### Избранный отрывок ###

Дамы, именуемые синими чулками, оставались во время карнавала нелюдимы и суровы, что само по себе смешно[570]. В комнате, обставленной самым странным образом, при зыбком свете полупогасшей лампы женщины с невообразимыми прическами изводили друг друга заунывными александринами… О хитроумный карнавал, ты простираешь свою власть даже над теми, кто знать тебя не желает!

Мы не станем рассказывать вам, как проходил карнавал в палате и в Опере. Почтение к приличиям накладывает на наши уста печать молчания.

24 марта 1844 г.

Женщины в Академии. — Отчего этому не бывать? Оттого что француженки умнее французов.

— Салический закон. — Его происхождение. — Законы против волков принимаются лишь в тех странах, где водятся волки.

— Законы против женских амбиций принимаются лишь в тех странах, где женщины амбициозны до предела

Последние десять дней весь Париж обсуждает выборы в Академию; значит, придется поговорить об Академии и нам; позвольте же поделиться несколькими довольно необычными соображениями, которые родились у нас на этот счет.

Лишь только объявляется новый претендент на академическое кресло, галантные поклонники наших прославленных дам хором затягивают одну и ту же льстивую песню:

— Да ведь это вам, сударыня, следовало бы баллотироваться в Академию!..

Тотчас некий академик спешит принять участие в разговоре:

— Я, сударыня, обещаю вам свой голос.

Затем с улыбкой очаровательной или отвратительной (смотря по своим возможностям) академик добавляет:

— Право, отчего бы не завести во Французской академии два кресла специально для дам: одно отдать Жорж Санд, а другое — госпоже Такой-то?.. (На второе кресло в каждом салоне своя претендентка.) Отчего бы не позволить женщинам большого таланта стать членами Академии?..[571]

Отчего?.. Сейчас узнаете…

Оттого что это было бы ненормально, непоследовательно, смешно и не в наших правилах. Мы ответим вам вопросом на вопрос: разве могут женщины мечтать об академическом кресле в стране, где они не могут претендовать на трон? Разве могут они гордиться своим пером там, где им отказывают в скипетре? Разве могут далеко пойти благодаря своему гению, если не имеют никаких преимуществ благодаря происхождению? Зачем вы даруете им привилегии, если отняли у них законные права? Во Франции женщина может быть герцогиней или графиней, лишь если она вышла за герцога или графа; что ж, значит, академикшей она может стать, лишь если вышла за академика. В стране прекрасных рыцарей женщинам заказано личное достоинство; их единственное право — сверкать отраженным светом; повсюду — и вы прекрасно это знаете — они наталкиваются на салический закон[572]; не пытайтесь же их от этого закона освободить; исключения опасны: они нарушают равновесие, рождают безумные надежды и отдаляют угнетенных от благословенного, счастливого мига — мига, когда жертвы проникаются смирением и начинают черпать в нем свою силу. СМИРЕНИЕ! возвышенное слово, за которым скрывается так много всего: разгаданная тайна, отысканное сокровище, хитроумные уловки, нежданная помощь, сыгранная роль, незаметные труды, потаенные люки, шелковые лестницы, замурованные двери, вертящиеся зеркала, неслышные шаги, семейная война, тайное могущество, глубокая вера, мрачная гордыня, непреклонная скромность, учтивая ненависть, презрительная вежливость, ласковая месть, вечная горечь, — вот что скрывается у женщин за словом «смирение». Понятно, насколько важно им смириться без промедления и без остатка.

### Выдержки из данных ###

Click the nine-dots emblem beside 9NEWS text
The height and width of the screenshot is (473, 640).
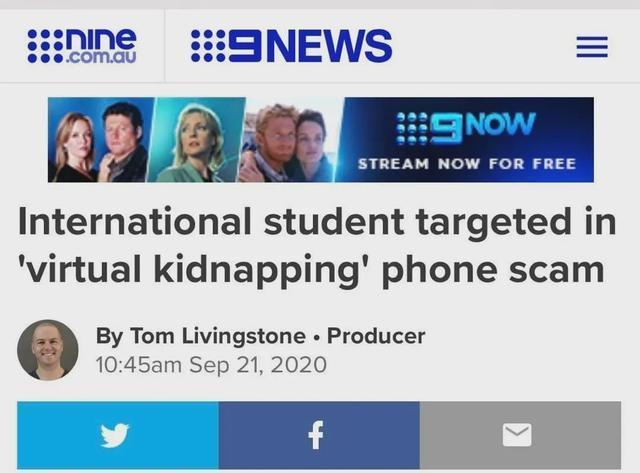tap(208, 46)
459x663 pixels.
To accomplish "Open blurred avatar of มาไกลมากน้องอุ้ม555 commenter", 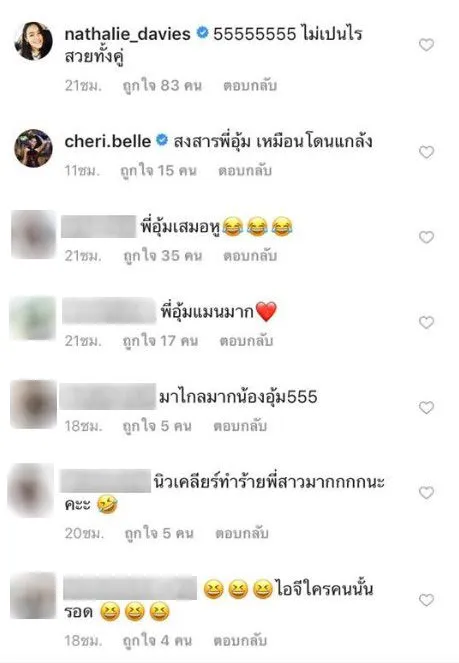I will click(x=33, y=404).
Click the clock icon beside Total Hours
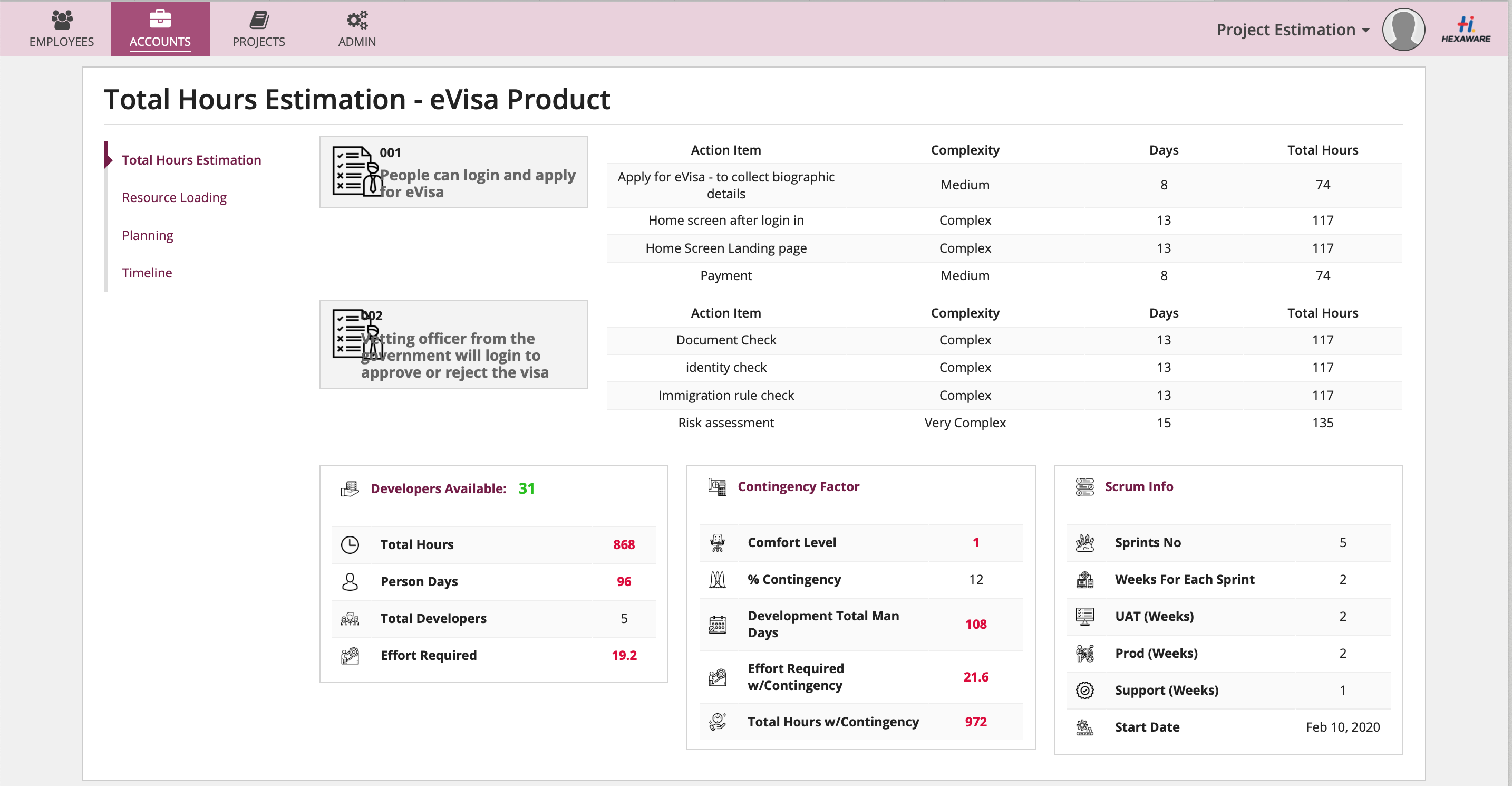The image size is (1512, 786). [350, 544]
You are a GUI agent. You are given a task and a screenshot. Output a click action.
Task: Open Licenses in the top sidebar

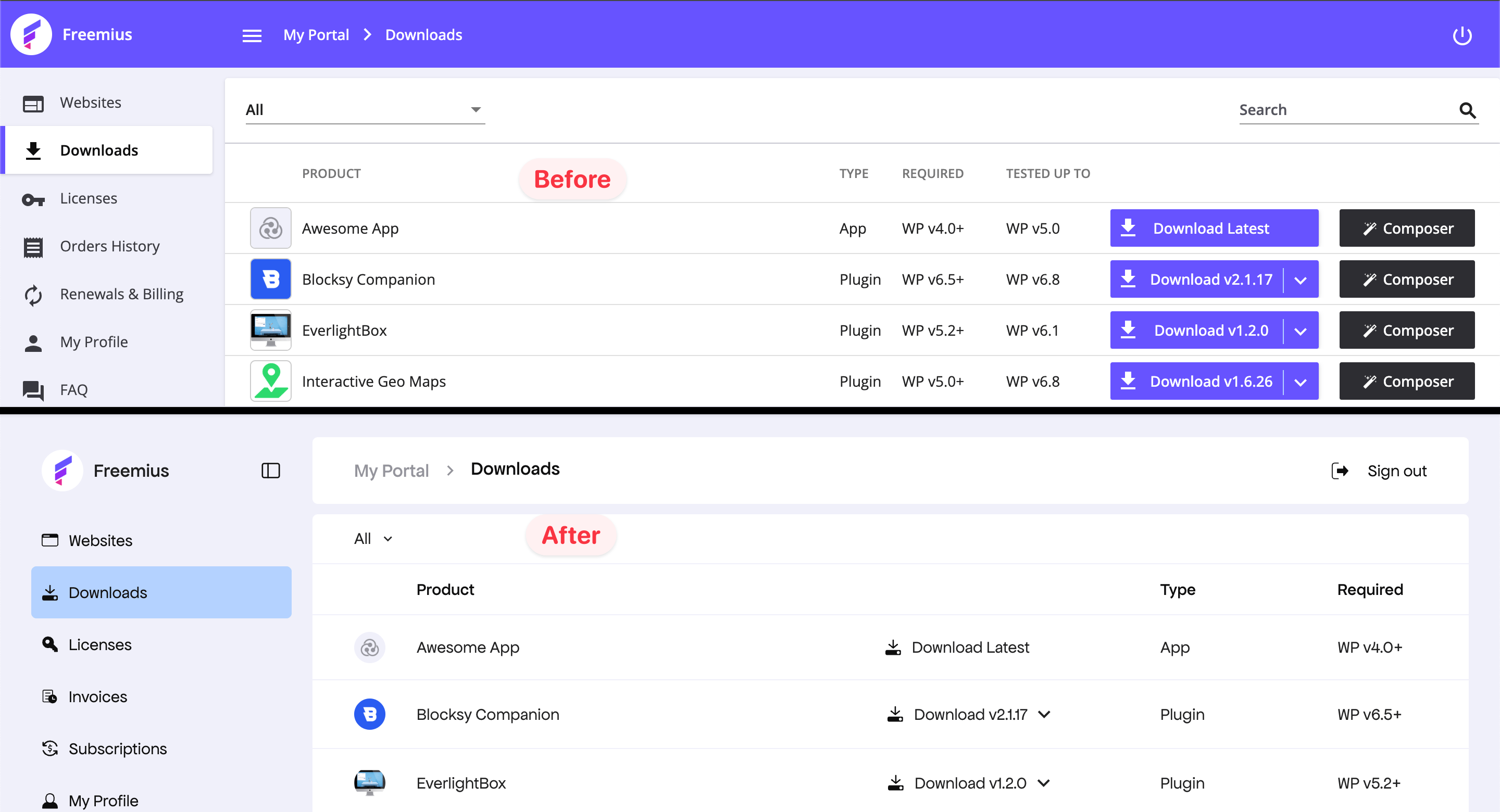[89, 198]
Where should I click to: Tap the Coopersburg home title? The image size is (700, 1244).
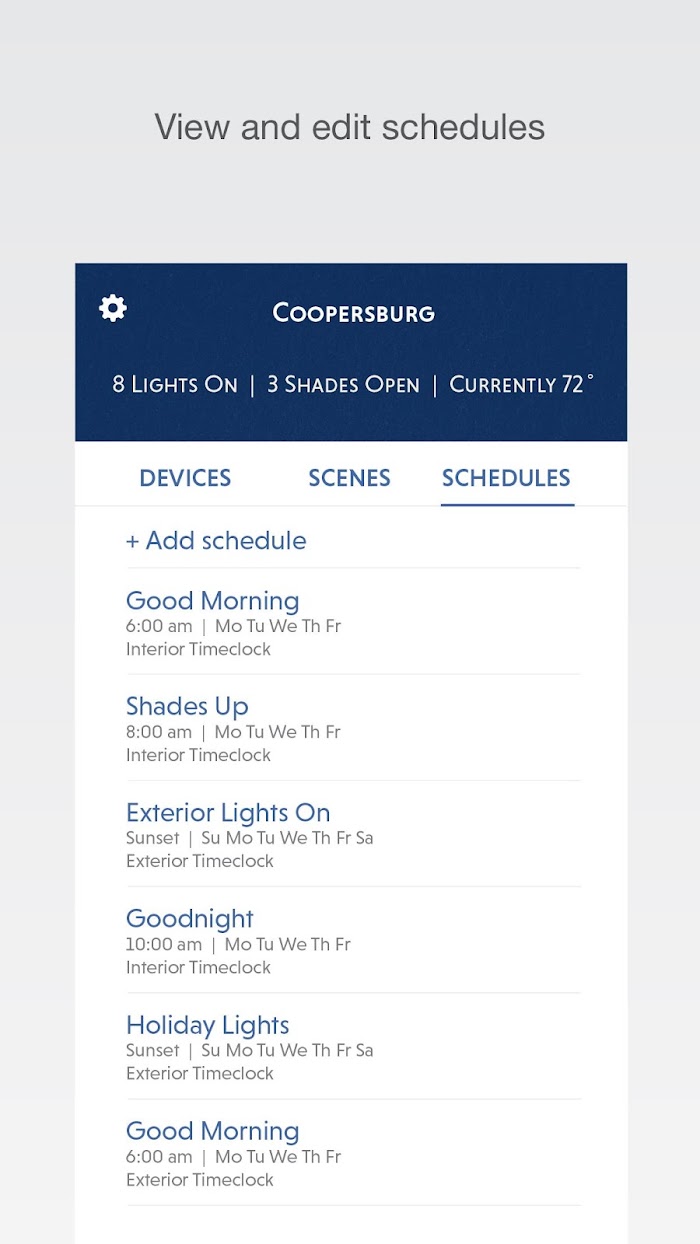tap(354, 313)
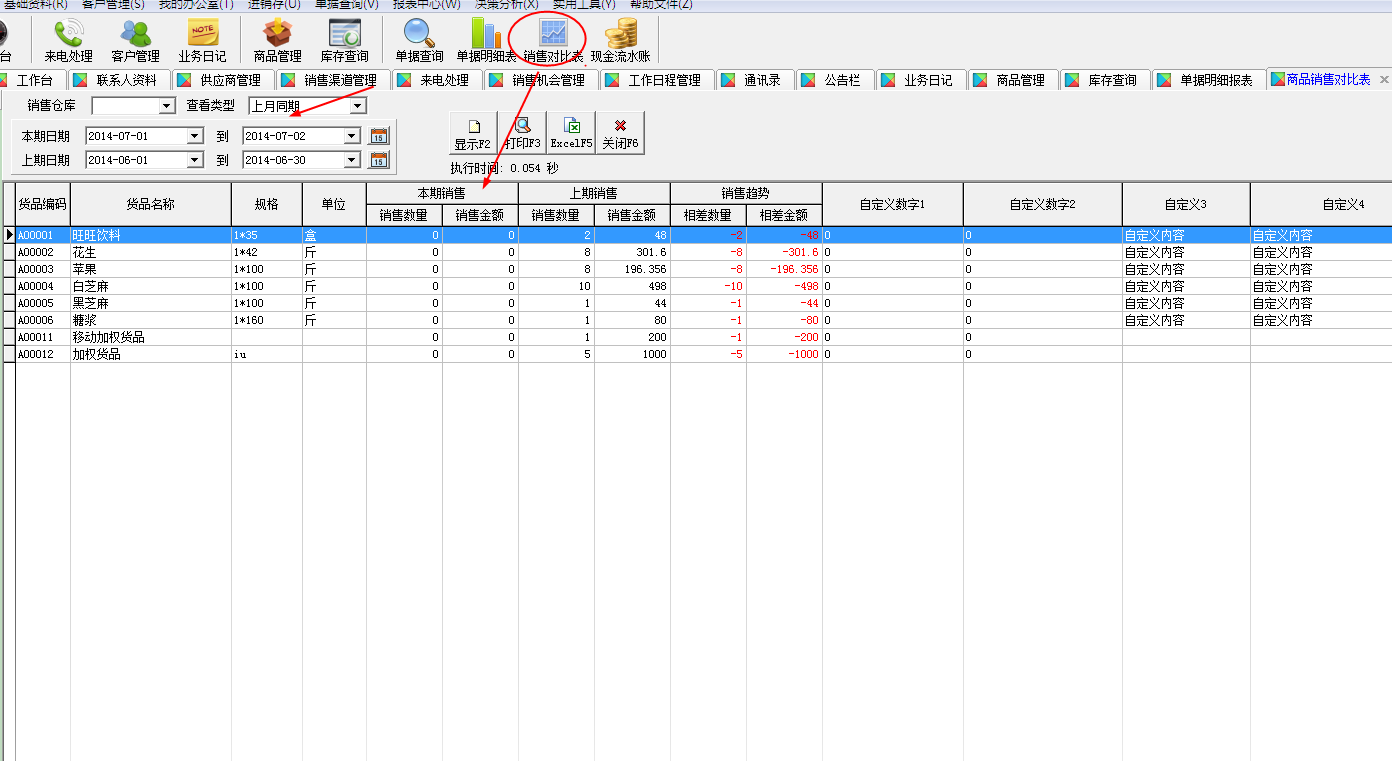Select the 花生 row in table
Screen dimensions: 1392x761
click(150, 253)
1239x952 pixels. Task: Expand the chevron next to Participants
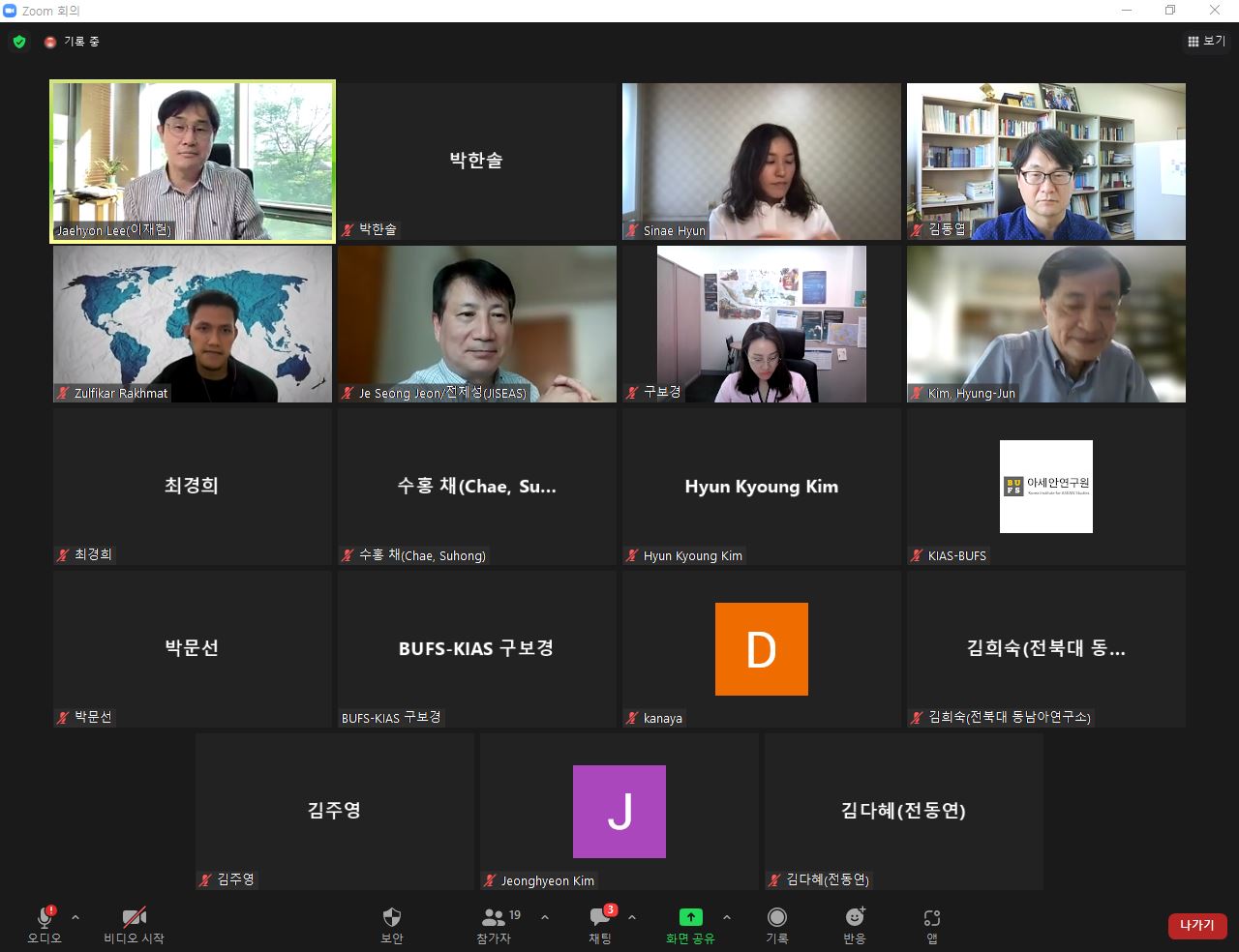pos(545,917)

###

### Задания
(a) Переведите на английский язык предложение из избранного отрывка: «Почтение к приличиям накладывает на наши уста печать молчания.»
(b) Продолжите отрывок о женщинах и Французской академии, начиная сразу после его последнего предложения.
Перечень никак не связан с избранным отрывком.

### Ответы
(a) Respect for propriety places a seal of silence upon our lips.

(b)
Мужья и тираны, если женщина произнесла страшные слова: «Как быть! пришлось смириться…» — трепещите!.. начиная с этого дня, распечатывайте ее корреспонденцию, обыскивайте все ящики ее комода, ее секретера и рабочего стола[573]; спите только вполглаза и не пейте ничего кислого.

О галантные законодатели! Не трогайте салического закона; это мудрый закон, который не нужно менять ни в одном пункте. Женщины должны не проклинать, а, напротив, ценить этот закон, ибо, по видимости унижая их, он на самом деле им льстит. Неужели вас никогда не удивляло, что народ Франции, народ трубадуров и паладинов, рабов любви и защитников красоты, оказался тем единственным народом, который навеки лишил женщин права на престол[574] и отнял у них все привилегии, как дворянские, так и литературные? Неужели вас никогда не удивляло, что этот народ, состоящий из обожателей прекрасных дам, вынес столь суровый приговор женщинам? Как же можно иметь разом нравы столь куртуазные и законы столь безжалостные? В чем причина этого удивительного противоречия?

— В зависти.

— Мужчины завидуют женщинам?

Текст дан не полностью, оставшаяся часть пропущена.